Posted on October 10, 2013 at 3:02 PM

Updated Thursday, Oct 10 at 6:01 PM

COLVILLE, Wash.-- The three day trial began Thursday for a fifth grade Fort Colville student accused of threatening to kill seven of his classmates. 

Prosecutors rested their case Thursday afternoon after questioning school employees, law enforcement and a probation officer. Defense lawyers said they plan to call more witnesses Friday.
 
 
The 11-year-old boy accused in the murder plot sat in the courtroom Thursday wearing a white shirt and tie. This is a contrast from the juvenile detention uniform KREM 2 has seen in the past. He remains out of custody on bond. 

READ: Judge rules Fort Colville Elem. suspect competent to stand trial 

The fifth grade suspect is one of two suspects arrested in the plot. The other boy pleaded guilty in the spring of 2013. A judge sentenced the boy to three years in a juvenile detention facility.

WATCH: Fort Colville 5th grader sentenced to Echo Glen 

A judge ruled in June that the boy was competent to stand trial and the hearing would move forward as planned.
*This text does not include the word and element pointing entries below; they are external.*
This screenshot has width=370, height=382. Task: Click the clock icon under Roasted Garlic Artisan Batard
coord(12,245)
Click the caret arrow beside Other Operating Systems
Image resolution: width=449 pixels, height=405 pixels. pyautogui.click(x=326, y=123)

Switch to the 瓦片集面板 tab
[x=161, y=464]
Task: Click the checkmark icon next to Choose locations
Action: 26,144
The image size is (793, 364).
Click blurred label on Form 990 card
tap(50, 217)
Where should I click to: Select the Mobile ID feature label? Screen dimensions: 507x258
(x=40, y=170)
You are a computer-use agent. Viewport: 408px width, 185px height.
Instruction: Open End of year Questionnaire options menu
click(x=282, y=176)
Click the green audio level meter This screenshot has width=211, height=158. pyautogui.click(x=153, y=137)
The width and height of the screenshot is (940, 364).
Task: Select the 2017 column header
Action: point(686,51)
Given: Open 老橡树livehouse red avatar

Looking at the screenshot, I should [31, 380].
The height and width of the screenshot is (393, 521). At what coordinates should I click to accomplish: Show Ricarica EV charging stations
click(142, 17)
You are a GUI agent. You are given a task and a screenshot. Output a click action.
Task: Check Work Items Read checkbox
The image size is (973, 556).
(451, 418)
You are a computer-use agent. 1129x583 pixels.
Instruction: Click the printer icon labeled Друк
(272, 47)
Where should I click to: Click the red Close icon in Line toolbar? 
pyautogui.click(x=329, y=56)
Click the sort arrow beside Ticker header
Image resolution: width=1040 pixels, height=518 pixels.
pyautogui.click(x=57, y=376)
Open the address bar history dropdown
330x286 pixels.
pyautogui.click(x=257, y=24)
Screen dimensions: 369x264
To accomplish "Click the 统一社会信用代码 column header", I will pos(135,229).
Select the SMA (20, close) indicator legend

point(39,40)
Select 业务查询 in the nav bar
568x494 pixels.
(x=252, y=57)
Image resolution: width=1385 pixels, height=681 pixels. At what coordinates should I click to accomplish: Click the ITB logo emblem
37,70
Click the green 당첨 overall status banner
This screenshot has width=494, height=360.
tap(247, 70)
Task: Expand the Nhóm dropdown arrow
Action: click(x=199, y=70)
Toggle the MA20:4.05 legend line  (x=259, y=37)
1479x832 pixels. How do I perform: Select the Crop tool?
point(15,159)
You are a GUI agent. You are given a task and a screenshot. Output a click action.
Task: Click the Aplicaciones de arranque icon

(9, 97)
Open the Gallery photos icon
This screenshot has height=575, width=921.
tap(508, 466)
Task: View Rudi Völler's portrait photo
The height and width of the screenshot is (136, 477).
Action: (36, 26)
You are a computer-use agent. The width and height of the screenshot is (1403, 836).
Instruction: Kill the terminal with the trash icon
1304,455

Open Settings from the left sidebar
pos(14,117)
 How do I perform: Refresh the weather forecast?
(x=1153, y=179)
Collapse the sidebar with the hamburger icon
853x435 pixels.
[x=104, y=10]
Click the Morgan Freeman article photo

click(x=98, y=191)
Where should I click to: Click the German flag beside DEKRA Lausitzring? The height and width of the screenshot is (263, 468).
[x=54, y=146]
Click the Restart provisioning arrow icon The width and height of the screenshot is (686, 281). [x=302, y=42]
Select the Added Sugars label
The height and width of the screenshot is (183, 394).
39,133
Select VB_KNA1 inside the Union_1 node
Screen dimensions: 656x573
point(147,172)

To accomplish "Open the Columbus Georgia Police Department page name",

Court documents said that the boys confessed to plotting to harm seven of their classmates, including one of the boy's girlfriends. Police said that the boys brought a knife, a gun, and ammunition to Fort Colville Elementary School to kill their classmates. The plan was foiled when another student saw a knife fall from one of the suspect’s backpacks while getting off the school bus. The boy told school staff who search the students’ backpacks and found the weapons.
  
A Stevens County Juvenile Department probation officer, Jerrie Newport, testified Thursday that she overheard the two boys talking while detained in the juvenile department awaiting transfer to another facility.
 
“He said, ‘ooh if I find out who told them about our weapons, I'm gonna kill them.  I don't care when I get out of jail, I'm gonna come back and kill them,’” said Newport.
 
The defense attorney argued the conversation should not be admitted as evidence because no one had read his client his right to remain silent. He had no attorney present. The argument came up several other times including with another witness that prosecutors called.
 
The judge said he will rule on what comments can be considered evidence in the case. The trial resumes Friday morning and could wrap up by the day’s end.